Tissue-engineered chitosan/bioactive glass bone scaffolds integrated with PLGA nanoparticles: A therapeutic design for on-demand drug delivery

A controlled-release drug delivery system can be achieved by incorporating biomolecules within biodegradable nanoparticles (NPs) and further inclusion of such carriers into tissue-engineered scaffolds. The objective of this study was to evaluate the effect of adding poly(lactic-co-glycolic) acid (PLGA) NPs on a chitosan-bioactive glass (CH-BG) scaffold. Two groups of scaffolds, with and without NPs, were prepared by lypholization and the drug release was studied. It was shown that the incorporation of the NPs increased the mechanical strength of the scaffolds, while the swelling behavior slightly decreased as a result of adding NPs. The results demonstrated that while the addition of NPs did not affect the morphology of the scaffold, the system had a potential to be used as a controlled-release platform of model drugs to the bone once implanted.
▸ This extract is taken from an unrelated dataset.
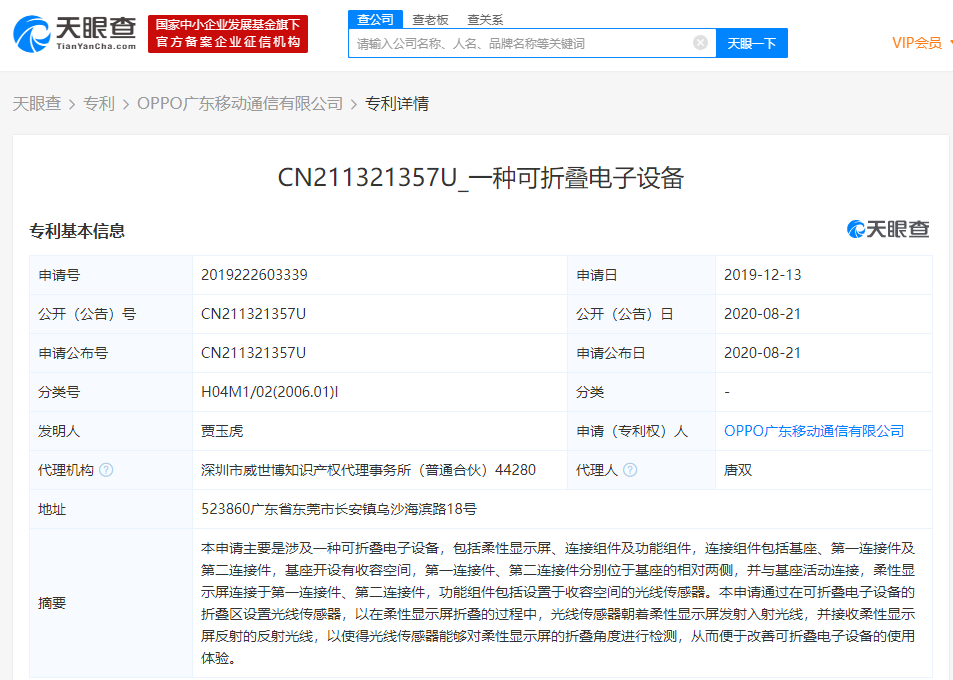Navigate to OPPO广东移动通信有限公司 in the breadcrumb
Viewport: 953px width, 680px height.
point(240,103)
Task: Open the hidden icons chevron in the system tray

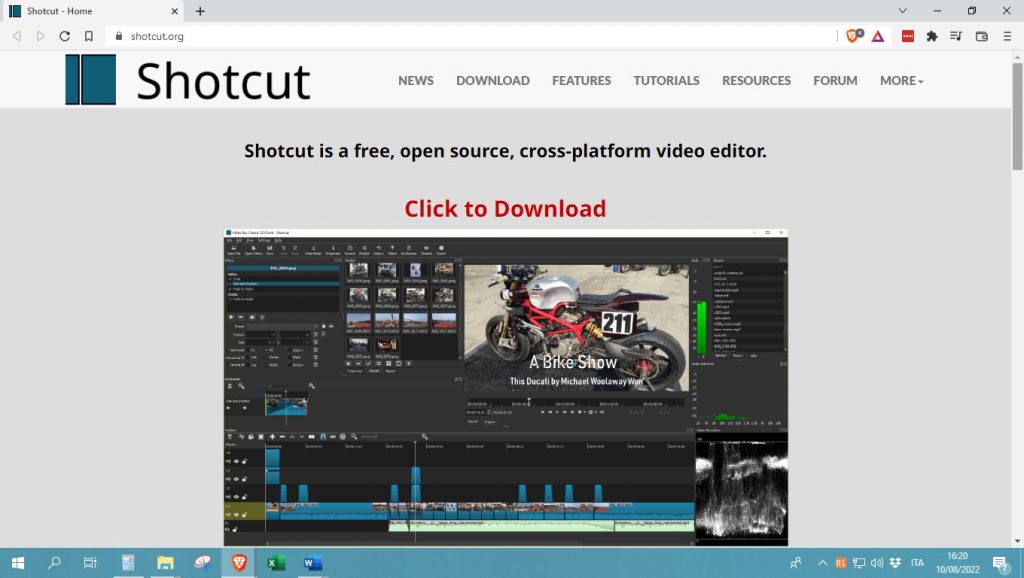Action: (x=822, y=563)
Furthermore, the ability to control NP size together with targeted delivery may result in favorable biodistribution and development of clinically relevant targeted therapies. [Display omitted] •The incorporation of the nanoparticles increased the mechanical strength of the scaffolds.•The swelling behavior slightly decreased as a result of adding PLGA nanoparticles.•The addition of PLGA NPs does not deteriorate the main characteristics of the scaffolds.•The controlled-release of the model drug, DEX, is achieved in PLGA NPS-CH-BG scaffolds.•The feature of localized delivery of drugs is added to the scaffolds.